Rhubarb...rhubarb, rhubarb...rhubarb...
An Exhibition of Drawings by Anthony Elms

Opening reception Thursday, February 2, 6-9pm
Open Thursdays in February 6-9pm
or by appointment

 

Rhubarb...rhubarb, rhubarb...rhubarb... presents a handful of drawings by Anthony Elms, a side of his production that rarely sees the light of day. The works revolve around still life, and while tabletops and foodstuffs may not always be prevalent, the drawings have never left the realm of the small gesture, the quiet scene, the domestic, the minute, the day to day. Consider it an interest in material culture, and the ways we belie our philosophies through our domestic routines more tellingly than in our public pronouncements. The works sometimes translate photographs, sometimes are drawn from life, or sometimes try to copy Krazy Kat, and are handmade with pen on paper, because Elms is a scribe after all. Somehow, the titles are important. If the drawings ever attained the level of a visual aphorism, he'd die a happy man. Elms' drawings are needlessly time consuming, but then again, nothing says art like borscht.

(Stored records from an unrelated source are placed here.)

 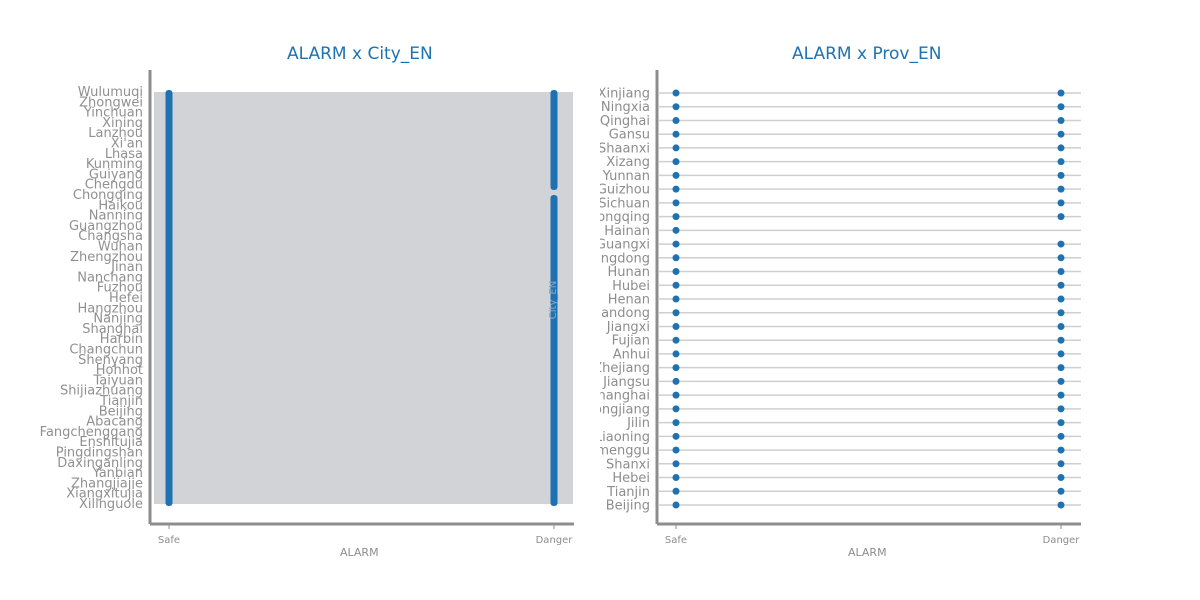 I want to click on y-tick-label: Xiangxitujia, so click(x=104, y=494).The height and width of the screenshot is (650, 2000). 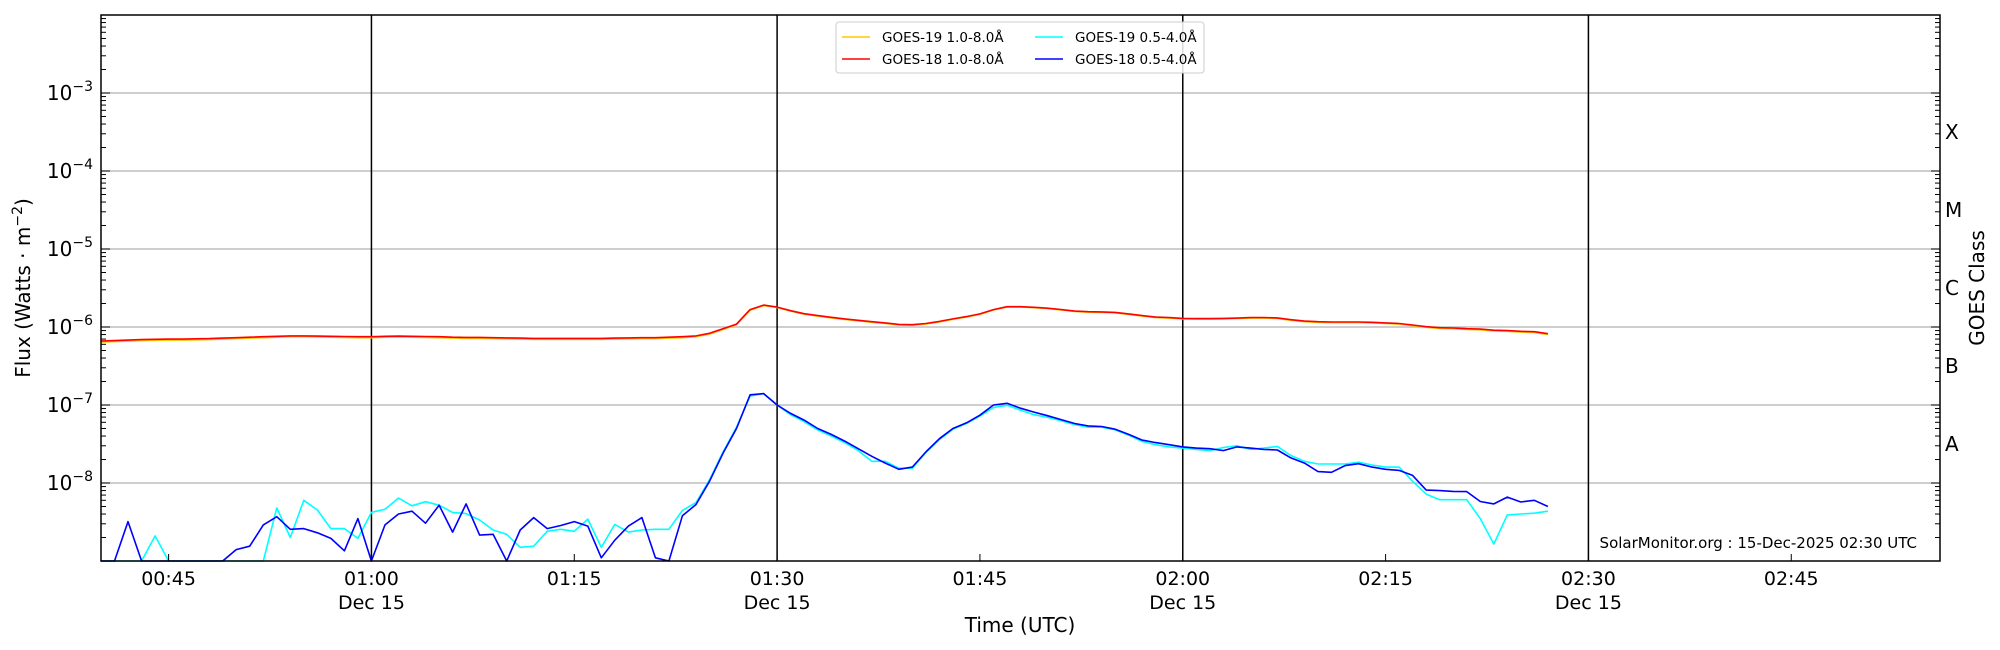 What do you see at coordinates (1952, 132) in the screenshot?
I see `goes-class-label: X` at bounding box center [1952, 132].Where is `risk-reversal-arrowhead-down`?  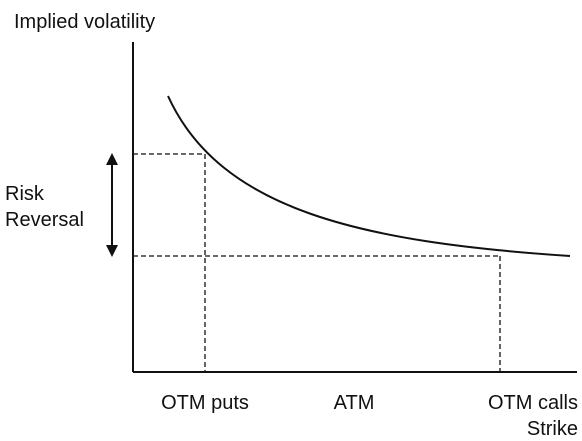 risk-reversal-arrowhead-down is located at coordinates (112, 251).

Anthony Elms overcame his youth as just another punk in Michigan to become the assistant director of Gallery 400, the editor of WhiteWalls, and a writer whose works have appeared in like every freakin' magazine ever (except Artforum, whatever), plus in some exhibition catalogs for stuff that didn't happen at VONZWECK, but was still ok. He's pimped himself out at times; and participated in some panel discussions, but I think the panel discussion is always a bad idea, always. Anthony agrees.

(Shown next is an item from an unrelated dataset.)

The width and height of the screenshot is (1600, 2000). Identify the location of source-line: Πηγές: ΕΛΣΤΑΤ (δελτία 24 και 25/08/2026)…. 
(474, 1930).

As an artist, Elms' works have been included in projects exhibited at Artists' Space (New York), Boom (Oak Park), Gahlberg Gallery (Glen Ellyn), Hyde Park Art Center (Chicago), Mess Hall (Chicago), Palais de Tokyo (Paris), Randolph Street Gallery (Chicago), Suburban (Oak Park), and Temporary Services (Chicago), among others. He is--allegedly--a member of the world's greatest rock band; Butterfly Fucking a Unicorn, which he believes should be printed as one compound word, and he may have attended U of C at some point.